Stored items from a collection:

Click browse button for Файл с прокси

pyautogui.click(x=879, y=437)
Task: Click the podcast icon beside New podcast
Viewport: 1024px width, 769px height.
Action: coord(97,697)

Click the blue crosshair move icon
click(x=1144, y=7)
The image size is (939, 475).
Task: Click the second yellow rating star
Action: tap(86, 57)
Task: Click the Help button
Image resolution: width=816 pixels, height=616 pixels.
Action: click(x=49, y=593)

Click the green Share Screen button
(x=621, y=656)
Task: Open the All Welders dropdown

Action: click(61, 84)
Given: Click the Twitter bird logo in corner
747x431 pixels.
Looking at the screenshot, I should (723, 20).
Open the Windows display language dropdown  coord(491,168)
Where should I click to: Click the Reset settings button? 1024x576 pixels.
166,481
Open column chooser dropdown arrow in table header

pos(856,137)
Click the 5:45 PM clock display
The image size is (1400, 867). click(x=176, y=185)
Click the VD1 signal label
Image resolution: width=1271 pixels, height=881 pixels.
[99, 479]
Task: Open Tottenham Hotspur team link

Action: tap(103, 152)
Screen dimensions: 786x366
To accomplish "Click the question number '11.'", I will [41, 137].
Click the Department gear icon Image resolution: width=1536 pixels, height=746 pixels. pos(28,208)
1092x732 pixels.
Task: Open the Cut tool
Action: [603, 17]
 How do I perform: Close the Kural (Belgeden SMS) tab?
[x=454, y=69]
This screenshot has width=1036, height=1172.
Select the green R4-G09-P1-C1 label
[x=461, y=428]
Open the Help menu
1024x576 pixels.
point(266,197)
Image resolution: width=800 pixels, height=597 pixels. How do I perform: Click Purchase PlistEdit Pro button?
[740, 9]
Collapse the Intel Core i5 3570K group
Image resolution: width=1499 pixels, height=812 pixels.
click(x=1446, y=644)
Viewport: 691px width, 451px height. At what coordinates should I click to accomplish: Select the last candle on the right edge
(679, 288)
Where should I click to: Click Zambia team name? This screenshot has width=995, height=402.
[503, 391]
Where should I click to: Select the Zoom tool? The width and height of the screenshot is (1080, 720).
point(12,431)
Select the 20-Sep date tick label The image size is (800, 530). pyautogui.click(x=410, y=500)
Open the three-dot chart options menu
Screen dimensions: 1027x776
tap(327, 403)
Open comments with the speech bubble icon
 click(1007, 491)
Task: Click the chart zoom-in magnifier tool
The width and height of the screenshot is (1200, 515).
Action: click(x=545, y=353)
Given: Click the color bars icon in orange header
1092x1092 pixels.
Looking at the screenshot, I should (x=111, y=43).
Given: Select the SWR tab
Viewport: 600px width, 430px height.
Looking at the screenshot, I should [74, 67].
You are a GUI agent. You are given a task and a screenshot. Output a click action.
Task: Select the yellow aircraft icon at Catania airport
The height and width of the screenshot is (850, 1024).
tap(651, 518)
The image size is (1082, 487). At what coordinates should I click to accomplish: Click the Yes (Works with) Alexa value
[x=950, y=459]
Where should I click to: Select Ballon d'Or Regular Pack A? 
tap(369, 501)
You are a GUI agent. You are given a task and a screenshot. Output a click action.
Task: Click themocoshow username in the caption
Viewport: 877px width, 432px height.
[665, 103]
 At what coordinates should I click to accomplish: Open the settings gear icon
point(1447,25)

## TASK OBJECTIVE
Above are the lines; repeat exactly the ones from the line containing "Click the green Share Screen button" down to the line containing "Open the Windows", both inclusive.

## RESULT BELOW
Click the green Share Screen button
(x=621, y=656)
Task: Open the All Welders dropdown

Action: click(61, 84)
Given: Click the Twitter bird logo in corner
747x431 pixels.
Looking at the screenshot, I should (723, 20).
Open the Windows display language dropdown  coord(491,168)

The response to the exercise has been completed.